Plus personne n’y croyait. Armande Spilmann [1] se désespérait à l’idée de fêter les 40 ans du Parc sans label. Et pour se consoler de ce label qui ne venait pas, elle relisait les aventures de Barbe-Bleue, s’imaginant être cette pauvre femme qui attend un improbable secours :
« - Anne, ma soeur Anne, ne vois-tu rien venir ?
Je ne vois rien que le soleil qui poudroie et l’herbe qui verdoie... Mais, putain, toujours pas de label ! »

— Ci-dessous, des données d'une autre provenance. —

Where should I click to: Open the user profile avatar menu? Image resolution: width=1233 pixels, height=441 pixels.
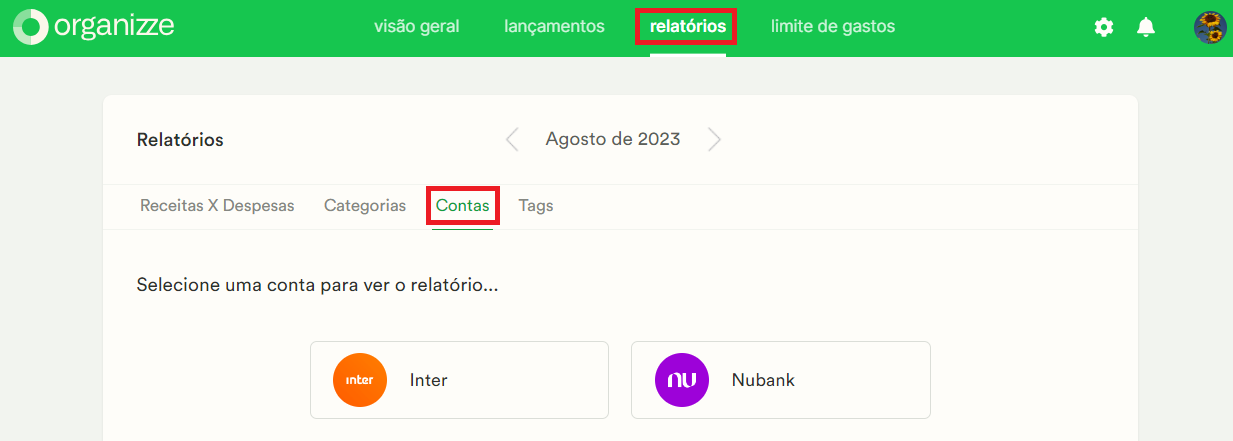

De leurs côtés, les sangliers et les chevreuils préparaient leurs valises vers d’autres cieux plus cléments. Nicolas Dhuicq [2] et Patrice Torrès [3], une pelle à la main, s’apprêtaient à creuser les premiers trous pour y mettre les déchets nucléaires...
Bref, le parc semblait condamné. Et avec lui, tout un patrimoine naturel précieux.
Et pourtant, après moultes péripéties et un long, très long parcours entre les mairies, le conseil général, le conseil régional, le syndicat mixte, le ministère de l’écologie, le bureau du premier ministre... le Parc Naturel de la Forêt d’Orient vient officiellement de retrouver son label. Dans cet interminable périple, le parc aura laissé quelques plumes (ou plutôt un crapaud) celui de La Rothière qui, comme on s’y attendait, ne fait donc plus parti du PNRFO.